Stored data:
☆ ☆ ☆ ☆ ☆

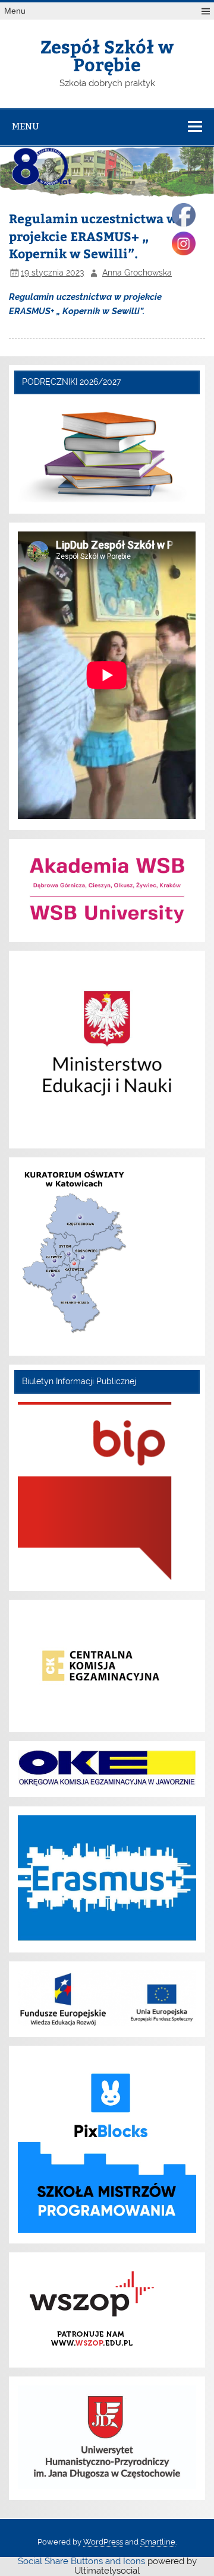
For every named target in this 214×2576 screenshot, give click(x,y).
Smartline (157, 2541)
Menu (15, 11)
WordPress (103, 2541)
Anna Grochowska (137, 272)
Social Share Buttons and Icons (81, 2561)
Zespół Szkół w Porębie (107, 55)
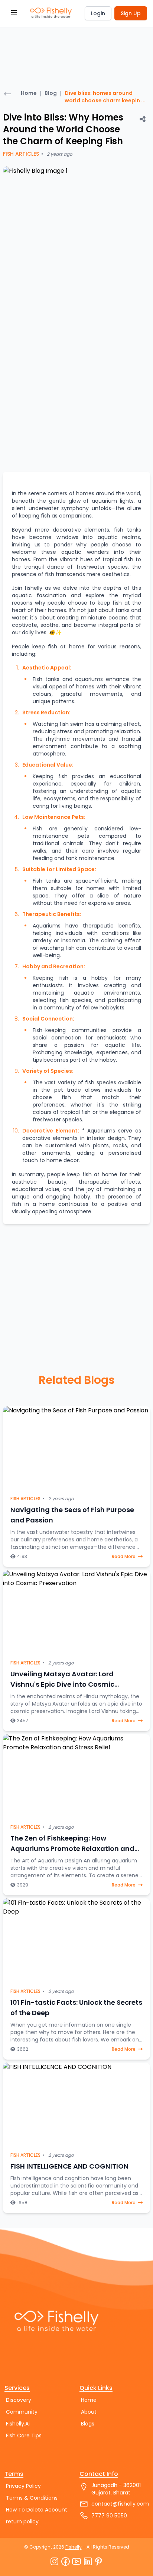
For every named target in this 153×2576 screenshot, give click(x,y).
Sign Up (131, 13)
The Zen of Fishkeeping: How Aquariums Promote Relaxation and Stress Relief (72, 1848)
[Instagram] (54, 2561)
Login (98, 13)
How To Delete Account (36, 2509)
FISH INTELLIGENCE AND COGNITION (69, 2166)
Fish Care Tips (24, 2435)
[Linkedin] (87, 2561)
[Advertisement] (25, 52)
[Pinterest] (98, 2561)
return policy (22, 2521)
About (89, 2411)
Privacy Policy (23, 2486)
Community (22, 2411)
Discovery (18, 2400)
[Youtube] (76, 2561)
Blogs (87, 2423)
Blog (51, 93)
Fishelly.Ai (18, 2423)
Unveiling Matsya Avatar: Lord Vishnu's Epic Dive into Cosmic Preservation (62, 1684)
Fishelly (73, 2547)
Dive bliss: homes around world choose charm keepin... (105, 96)
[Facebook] (65, 2561)
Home (29, 93)
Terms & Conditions (32, 2497)
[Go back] (7, 94)
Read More (124, 1557)
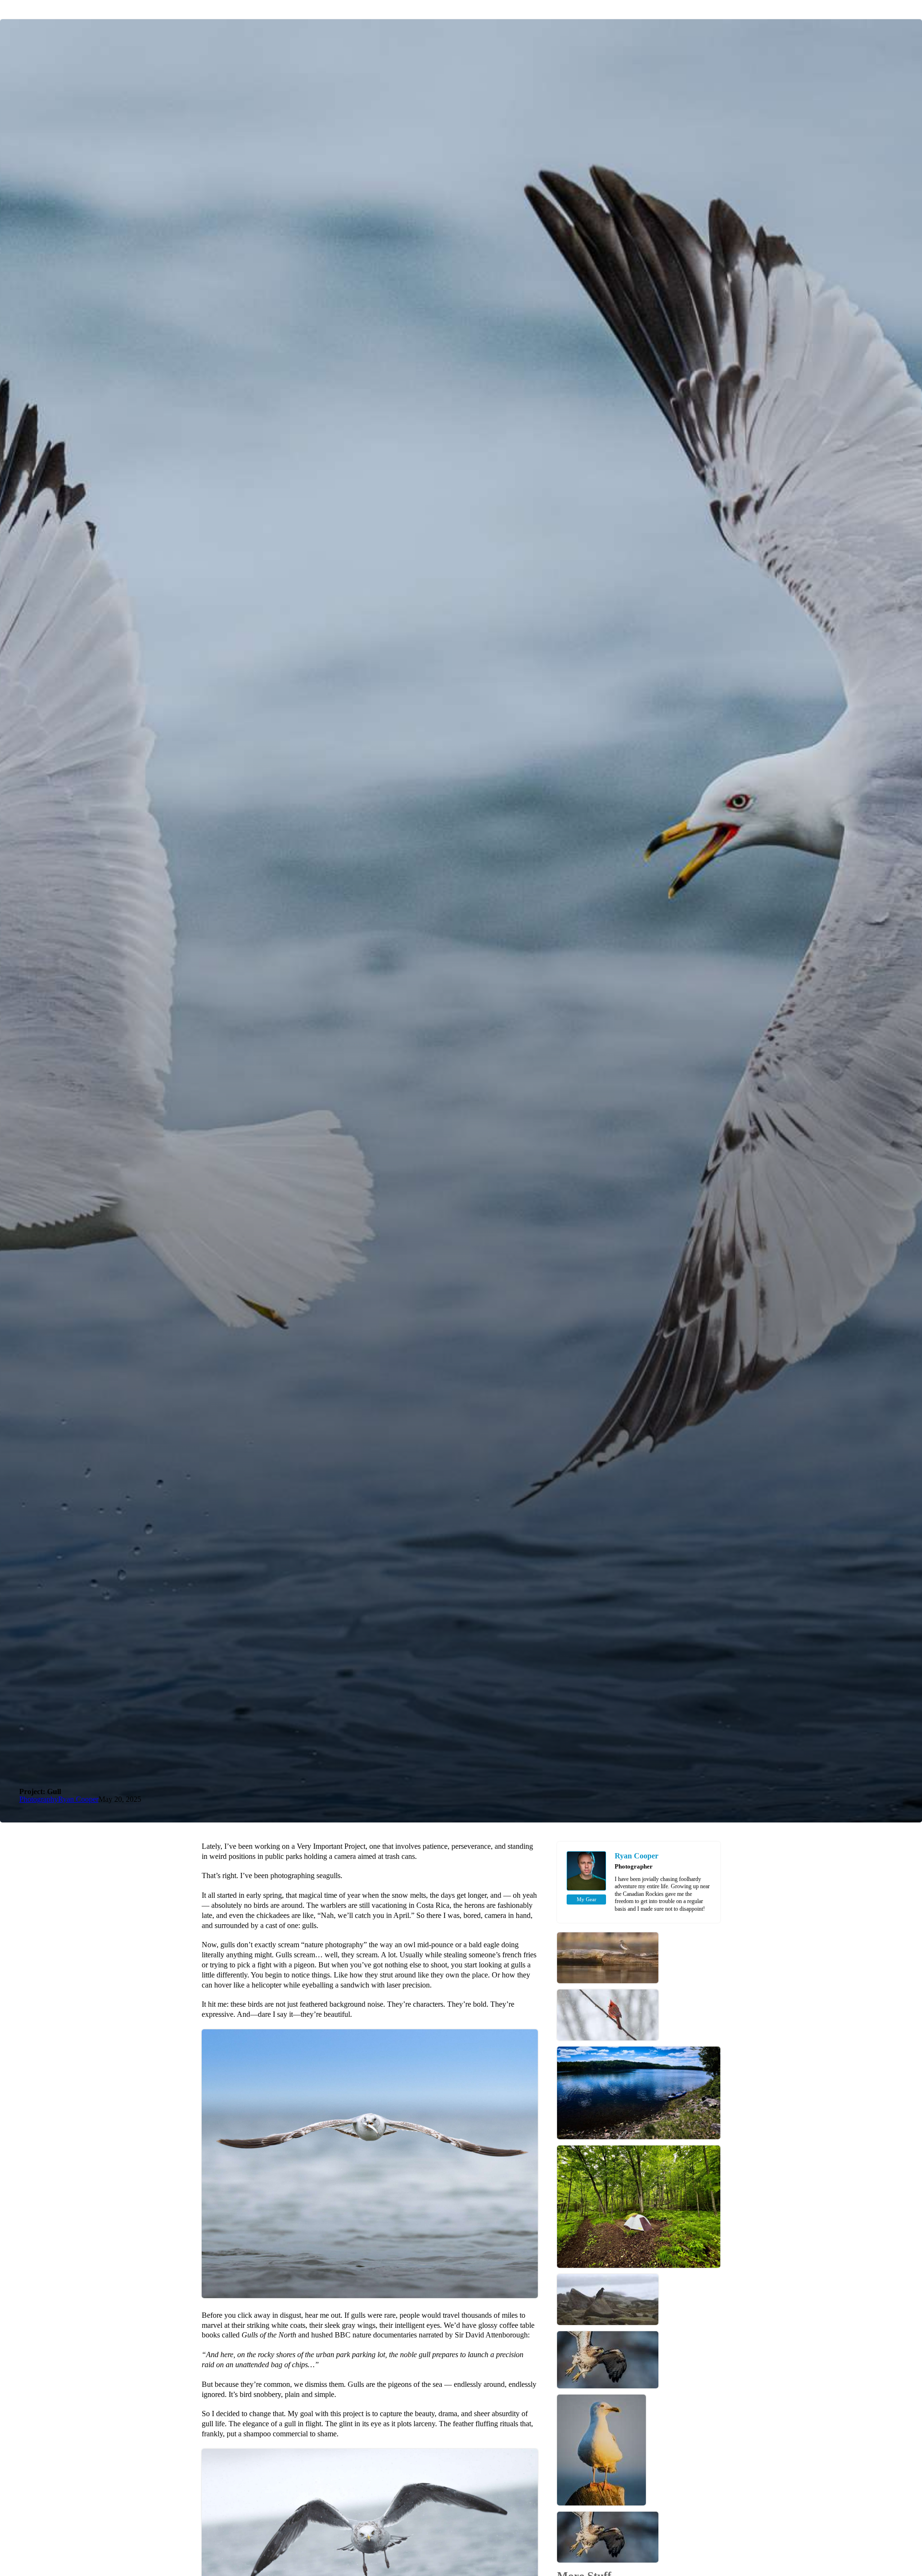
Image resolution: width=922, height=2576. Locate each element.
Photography (38, 1799)
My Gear (586, 1899)
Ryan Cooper (78, 1799)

☆ ☆ ☆ ☆ ☆

*To do*.
Write the lines out again exactly, beginning at the one containing "Fishelly (73, 2547)" and ending with the last line of the entries, but without any pictures.

*Result for this task*.
Fishelly (73, 2547)
Dive bliss: homes around world choose charm keepin... (105, 96)
[Facebook] (65, 2561)
Home (29, 93)
Terms & Conditions (32, 2497)
[Go back] (7, 94)
Read More (124, 1557)
Image resolution: width=922, height=2576. Locate each element.
Photography (38, 1799)
My Gear (586, 1899)
Ryan Cooper (78, 1799)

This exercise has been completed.